#### GIVEN INSTRUCTION:
Rewrite the rows from the one containing "[button] (371, 709)" through the last row, swapping "Datendetektive" for "Datenforscher" and changing nothing else.

#### DATA EXTRACT:
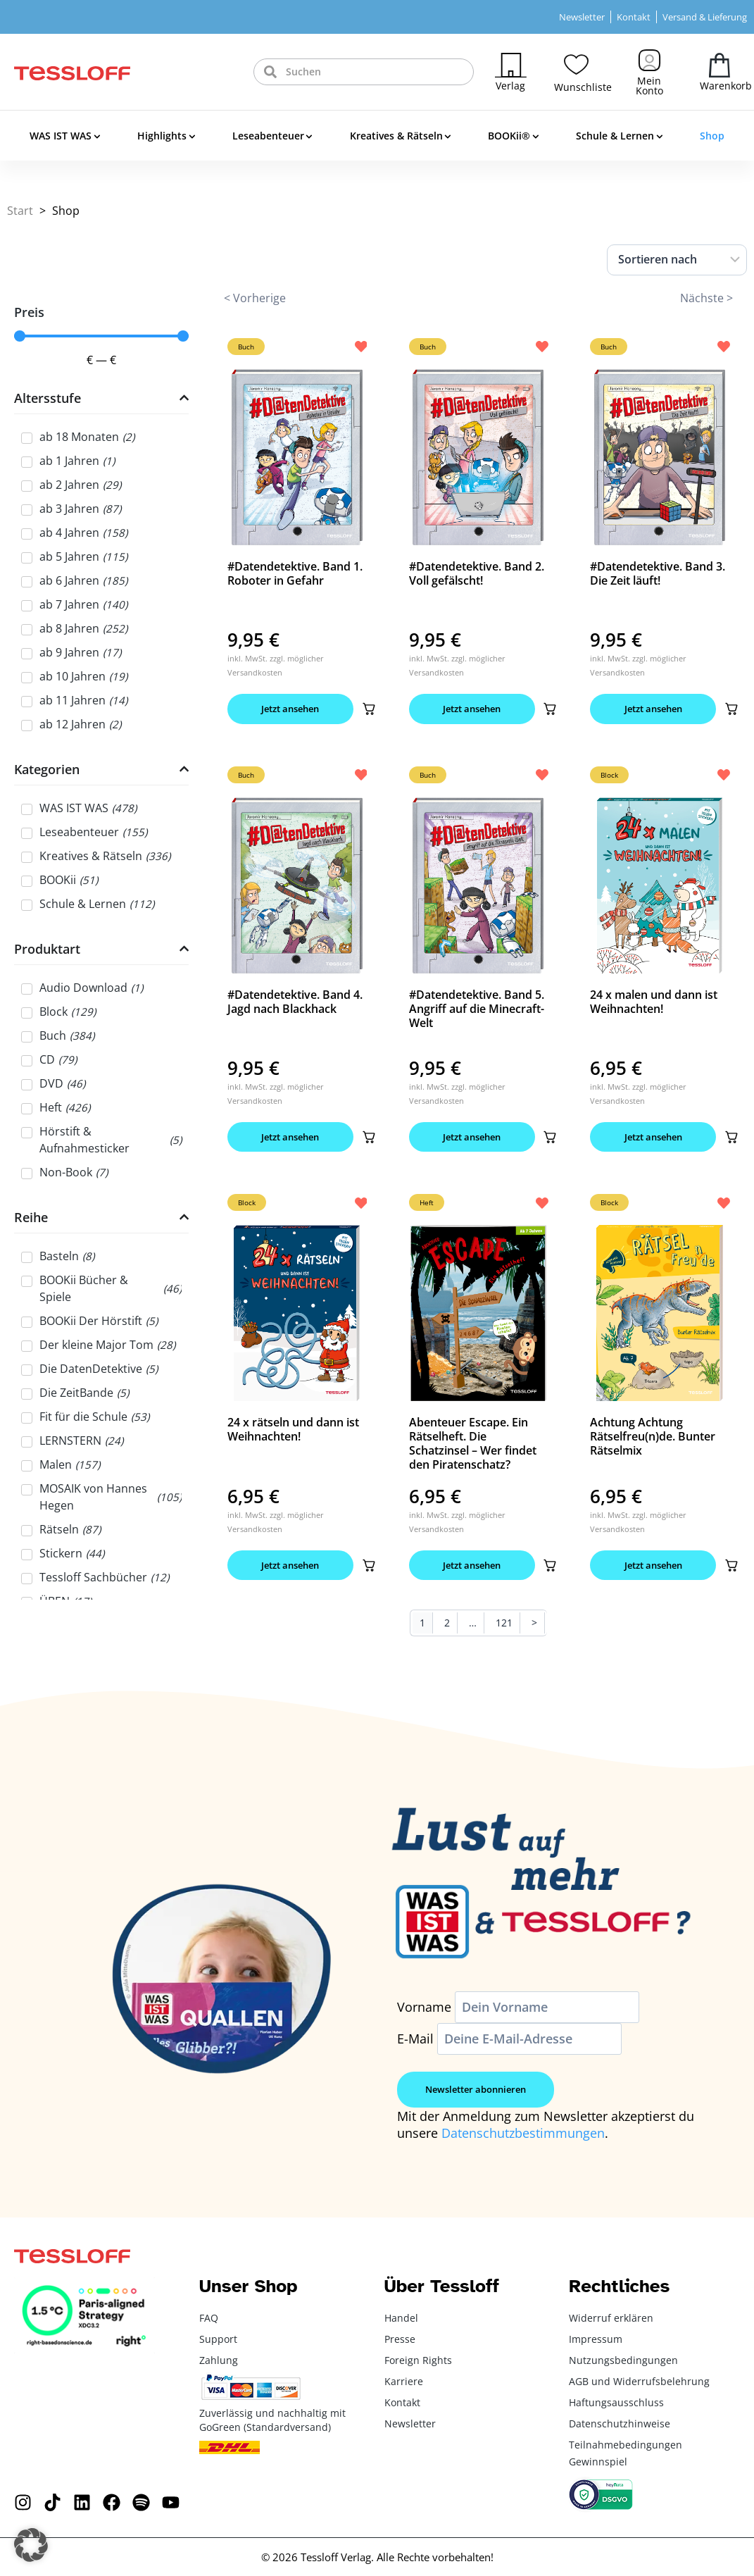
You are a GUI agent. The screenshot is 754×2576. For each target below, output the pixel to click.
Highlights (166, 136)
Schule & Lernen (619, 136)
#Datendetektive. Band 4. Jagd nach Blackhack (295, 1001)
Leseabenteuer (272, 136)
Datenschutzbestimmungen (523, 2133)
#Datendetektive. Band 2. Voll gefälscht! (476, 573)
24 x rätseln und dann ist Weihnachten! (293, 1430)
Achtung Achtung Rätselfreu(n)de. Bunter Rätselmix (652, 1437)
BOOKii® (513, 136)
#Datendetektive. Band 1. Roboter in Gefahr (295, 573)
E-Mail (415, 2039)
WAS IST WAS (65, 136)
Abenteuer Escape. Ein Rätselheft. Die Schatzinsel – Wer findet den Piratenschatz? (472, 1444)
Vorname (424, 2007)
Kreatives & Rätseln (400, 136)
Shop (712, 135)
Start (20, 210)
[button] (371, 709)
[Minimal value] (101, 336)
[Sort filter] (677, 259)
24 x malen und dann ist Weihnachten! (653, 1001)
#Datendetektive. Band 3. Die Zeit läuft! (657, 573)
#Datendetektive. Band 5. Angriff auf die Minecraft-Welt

#### PROBLEM SOLUTION:
[button] (371, 709)
[Minimal value] (101, 336)
[Sort filter] (677, 259)
24 x malen und dann ist Weihnachten! (653, 1001)
#Datenforscher. Band 3. Die Zeit läuft! (657, 573)
#Datenforscher. Band 5. Angriff auf die Minecraft-Welt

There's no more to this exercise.